February is here, love is in the air, and the local 65 Roses club from Highland Park High School is gearing up for their annual rose drive. Students attending the high school can purchase roses with notes to be delivered to their friends during class on Valentine’s Day, all proceeds directly benefiting the Cystic Fibrosis Foundation. We chatted with club president Camille Summers, who told us more about this beloved tradition for a good cause.
What is the purpose of the club?
The purpose of 65 Roses is to raise money and awareness for cystic fibrosis. The backstory is that there was a cystic fibrosis patient who couldn’t pronounce it correctly—he’d say “65 roses” instead.
How does 65 Roses spread love to children with cystic fibrosis?

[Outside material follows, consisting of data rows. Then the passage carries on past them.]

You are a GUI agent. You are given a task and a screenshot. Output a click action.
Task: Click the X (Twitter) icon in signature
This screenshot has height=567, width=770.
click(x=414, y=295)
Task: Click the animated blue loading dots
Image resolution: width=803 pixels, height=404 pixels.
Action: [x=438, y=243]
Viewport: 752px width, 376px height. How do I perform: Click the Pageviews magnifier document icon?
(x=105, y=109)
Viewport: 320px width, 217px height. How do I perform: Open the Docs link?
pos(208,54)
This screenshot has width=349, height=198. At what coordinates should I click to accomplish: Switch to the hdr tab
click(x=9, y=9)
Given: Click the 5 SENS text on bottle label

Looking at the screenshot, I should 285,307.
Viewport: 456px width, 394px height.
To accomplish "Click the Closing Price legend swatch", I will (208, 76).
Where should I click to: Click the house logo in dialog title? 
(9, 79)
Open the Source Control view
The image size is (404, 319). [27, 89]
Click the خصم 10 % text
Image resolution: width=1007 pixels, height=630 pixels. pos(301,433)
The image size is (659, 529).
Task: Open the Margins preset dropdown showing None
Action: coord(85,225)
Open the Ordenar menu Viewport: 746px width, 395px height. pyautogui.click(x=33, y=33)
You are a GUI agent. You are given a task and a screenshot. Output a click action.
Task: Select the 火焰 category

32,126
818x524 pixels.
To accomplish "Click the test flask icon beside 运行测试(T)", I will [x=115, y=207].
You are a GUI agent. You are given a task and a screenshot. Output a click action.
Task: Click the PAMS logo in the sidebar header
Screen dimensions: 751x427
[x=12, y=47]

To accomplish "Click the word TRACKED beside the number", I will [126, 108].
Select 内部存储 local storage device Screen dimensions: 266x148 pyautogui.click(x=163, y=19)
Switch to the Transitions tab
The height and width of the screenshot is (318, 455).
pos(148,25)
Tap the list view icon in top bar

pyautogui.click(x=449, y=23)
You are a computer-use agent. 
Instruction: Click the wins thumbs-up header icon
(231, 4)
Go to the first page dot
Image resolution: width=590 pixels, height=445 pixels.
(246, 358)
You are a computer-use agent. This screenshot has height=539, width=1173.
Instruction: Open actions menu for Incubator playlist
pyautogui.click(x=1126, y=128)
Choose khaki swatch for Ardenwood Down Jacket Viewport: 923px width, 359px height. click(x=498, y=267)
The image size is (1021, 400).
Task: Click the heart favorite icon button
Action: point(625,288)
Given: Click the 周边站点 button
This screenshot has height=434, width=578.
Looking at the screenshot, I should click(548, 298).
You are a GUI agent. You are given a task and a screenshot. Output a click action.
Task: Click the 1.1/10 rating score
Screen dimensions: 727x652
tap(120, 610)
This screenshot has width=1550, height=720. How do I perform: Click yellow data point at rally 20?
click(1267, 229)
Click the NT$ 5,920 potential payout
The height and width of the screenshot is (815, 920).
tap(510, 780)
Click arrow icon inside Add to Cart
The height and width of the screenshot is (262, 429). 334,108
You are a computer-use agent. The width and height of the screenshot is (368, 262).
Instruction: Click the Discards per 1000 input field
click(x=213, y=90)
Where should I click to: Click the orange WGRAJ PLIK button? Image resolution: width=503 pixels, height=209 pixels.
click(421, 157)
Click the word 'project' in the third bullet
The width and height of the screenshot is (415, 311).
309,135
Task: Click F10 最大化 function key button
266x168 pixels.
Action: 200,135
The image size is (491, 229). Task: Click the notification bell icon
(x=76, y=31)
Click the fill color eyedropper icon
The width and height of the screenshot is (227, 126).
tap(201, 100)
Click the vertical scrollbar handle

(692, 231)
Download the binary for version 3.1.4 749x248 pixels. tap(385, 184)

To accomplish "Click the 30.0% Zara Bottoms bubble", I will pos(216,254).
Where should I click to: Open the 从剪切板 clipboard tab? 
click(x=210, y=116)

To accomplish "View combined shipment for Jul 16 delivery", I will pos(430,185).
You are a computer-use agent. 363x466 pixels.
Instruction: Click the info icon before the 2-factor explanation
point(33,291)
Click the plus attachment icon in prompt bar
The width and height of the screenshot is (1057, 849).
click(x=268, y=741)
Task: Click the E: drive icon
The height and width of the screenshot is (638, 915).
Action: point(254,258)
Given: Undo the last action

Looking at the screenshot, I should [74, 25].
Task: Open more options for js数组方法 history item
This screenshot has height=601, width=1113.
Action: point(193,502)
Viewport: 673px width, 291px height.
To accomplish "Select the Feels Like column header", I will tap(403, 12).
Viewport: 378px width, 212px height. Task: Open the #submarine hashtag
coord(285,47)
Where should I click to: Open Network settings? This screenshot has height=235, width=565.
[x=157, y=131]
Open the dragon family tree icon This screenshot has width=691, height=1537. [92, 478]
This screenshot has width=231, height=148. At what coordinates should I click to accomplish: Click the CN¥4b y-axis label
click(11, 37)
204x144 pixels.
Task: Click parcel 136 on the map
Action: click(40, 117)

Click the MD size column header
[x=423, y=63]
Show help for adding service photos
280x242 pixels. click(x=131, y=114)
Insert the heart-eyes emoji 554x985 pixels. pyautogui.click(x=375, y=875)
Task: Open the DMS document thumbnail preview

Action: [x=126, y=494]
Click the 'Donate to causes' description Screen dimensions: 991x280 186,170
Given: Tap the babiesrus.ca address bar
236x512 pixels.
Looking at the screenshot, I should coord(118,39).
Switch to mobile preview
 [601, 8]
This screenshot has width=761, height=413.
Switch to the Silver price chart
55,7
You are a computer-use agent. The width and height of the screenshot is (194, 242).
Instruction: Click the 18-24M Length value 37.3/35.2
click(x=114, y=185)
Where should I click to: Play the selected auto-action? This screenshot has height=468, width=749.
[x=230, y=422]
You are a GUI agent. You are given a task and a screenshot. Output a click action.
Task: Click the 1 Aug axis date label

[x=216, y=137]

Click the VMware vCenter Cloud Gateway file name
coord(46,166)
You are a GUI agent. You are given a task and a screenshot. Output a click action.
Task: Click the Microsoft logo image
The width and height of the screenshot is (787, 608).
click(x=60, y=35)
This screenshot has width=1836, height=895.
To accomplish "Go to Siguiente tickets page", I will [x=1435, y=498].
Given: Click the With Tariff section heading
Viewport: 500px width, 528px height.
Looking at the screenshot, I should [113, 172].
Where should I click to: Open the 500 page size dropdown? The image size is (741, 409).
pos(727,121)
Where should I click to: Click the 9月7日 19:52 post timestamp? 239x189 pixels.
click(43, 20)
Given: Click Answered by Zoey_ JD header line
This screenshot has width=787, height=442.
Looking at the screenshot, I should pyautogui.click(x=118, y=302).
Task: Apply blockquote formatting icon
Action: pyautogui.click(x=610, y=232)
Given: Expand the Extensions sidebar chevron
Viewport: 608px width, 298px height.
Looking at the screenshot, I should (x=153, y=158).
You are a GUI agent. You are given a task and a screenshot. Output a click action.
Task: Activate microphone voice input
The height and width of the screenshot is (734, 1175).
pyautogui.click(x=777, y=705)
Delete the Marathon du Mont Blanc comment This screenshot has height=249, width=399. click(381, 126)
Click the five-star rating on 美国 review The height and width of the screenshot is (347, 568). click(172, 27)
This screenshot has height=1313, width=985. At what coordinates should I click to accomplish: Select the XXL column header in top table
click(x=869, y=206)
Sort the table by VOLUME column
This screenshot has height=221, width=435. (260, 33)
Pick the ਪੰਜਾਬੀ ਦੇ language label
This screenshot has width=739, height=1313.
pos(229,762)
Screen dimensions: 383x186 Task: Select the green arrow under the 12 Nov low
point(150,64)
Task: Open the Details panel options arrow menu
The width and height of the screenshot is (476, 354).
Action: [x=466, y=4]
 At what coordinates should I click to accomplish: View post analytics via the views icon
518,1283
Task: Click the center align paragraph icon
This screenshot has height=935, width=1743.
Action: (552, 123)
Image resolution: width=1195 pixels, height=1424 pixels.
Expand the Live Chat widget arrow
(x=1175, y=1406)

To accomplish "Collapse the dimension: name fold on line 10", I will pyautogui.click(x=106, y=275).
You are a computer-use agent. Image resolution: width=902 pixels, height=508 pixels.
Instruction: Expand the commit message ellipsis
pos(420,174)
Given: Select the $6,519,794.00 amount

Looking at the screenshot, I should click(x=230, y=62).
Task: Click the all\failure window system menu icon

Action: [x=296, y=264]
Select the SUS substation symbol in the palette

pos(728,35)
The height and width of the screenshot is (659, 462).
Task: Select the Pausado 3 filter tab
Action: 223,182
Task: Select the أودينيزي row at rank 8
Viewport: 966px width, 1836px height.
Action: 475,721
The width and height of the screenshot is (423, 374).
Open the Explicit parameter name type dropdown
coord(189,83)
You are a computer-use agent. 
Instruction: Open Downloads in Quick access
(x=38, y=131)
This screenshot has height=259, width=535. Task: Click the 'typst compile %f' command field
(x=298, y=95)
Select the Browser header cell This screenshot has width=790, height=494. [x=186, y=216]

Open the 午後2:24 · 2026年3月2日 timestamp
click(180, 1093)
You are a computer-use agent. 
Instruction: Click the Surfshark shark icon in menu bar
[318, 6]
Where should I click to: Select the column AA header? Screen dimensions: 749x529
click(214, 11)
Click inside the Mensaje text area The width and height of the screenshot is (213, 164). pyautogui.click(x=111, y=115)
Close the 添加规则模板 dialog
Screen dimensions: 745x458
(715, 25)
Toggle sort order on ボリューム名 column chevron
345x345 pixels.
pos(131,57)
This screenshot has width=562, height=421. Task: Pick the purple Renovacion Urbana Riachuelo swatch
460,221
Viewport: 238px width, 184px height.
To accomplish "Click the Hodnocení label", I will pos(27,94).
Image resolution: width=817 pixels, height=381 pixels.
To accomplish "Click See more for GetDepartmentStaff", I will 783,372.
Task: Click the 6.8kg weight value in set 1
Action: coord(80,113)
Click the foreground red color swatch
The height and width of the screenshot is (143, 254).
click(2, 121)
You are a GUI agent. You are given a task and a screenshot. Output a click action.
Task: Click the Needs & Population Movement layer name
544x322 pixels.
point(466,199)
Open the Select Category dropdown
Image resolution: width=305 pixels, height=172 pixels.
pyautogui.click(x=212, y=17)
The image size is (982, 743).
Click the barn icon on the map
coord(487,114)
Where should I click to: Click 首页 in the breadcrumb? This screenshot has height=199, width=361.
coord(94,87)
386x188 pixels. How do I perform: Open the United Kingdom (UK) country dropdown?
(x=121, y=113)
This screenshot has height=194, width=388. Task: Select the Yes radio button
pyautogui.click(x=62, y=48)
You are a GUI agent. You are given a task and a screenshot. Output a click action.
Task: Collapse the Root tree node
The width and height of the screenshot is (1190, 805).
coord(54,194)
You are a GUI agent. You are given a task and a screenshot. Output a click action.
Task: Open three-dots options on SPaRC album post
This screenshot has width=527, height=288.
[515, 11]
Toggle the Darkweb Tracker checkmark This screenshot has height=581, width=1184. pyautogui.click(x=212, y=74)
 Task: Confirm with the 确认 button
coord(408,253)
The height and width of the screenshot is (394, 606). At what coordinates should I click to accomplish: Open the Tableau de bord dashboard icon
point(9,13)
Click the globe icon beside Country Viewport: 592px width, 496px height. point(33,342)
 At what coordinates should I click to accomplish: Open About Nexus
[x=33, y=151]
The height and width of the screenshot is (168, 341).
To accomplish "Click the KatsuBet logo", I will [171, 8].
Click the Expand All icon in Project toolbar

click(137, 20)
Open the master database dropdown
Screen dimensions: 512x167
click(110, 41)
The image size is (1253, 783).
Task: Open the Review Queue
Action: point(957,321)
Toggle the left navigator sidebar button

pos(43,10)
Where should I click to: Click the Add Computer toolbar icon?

We organize a stocking drive and a rose drive to raise money for Children’s Health Hospital and the Cystic Fibrosis Foundation. We hope it makes [patients] feel loved, knowing they have people they don’t even know wanting to help them out, working to help their cause.
How have you seen the rose drive impact students at Highland Park High School?
The roses get everyone in a Valentine’s, love-y mood. It’s people coming together to help cystic fibrosis while showing love to their friends, getting involved, and having fun. Some even send them to teachers to show their appreciation, which I think is really cute.
65 Roses is staffed by junior class girls who pass their positions down to rising juniors each year. In December, during the stocking drive, the club raised $16,800 in gift cards that were donated to patients battling cystic fibrosis. On average, the stocking drive raises between $8,000 and $12,000, and the rose drive raises between $2,000 and $3,000. More than 800 roses are sold and sent to students each year.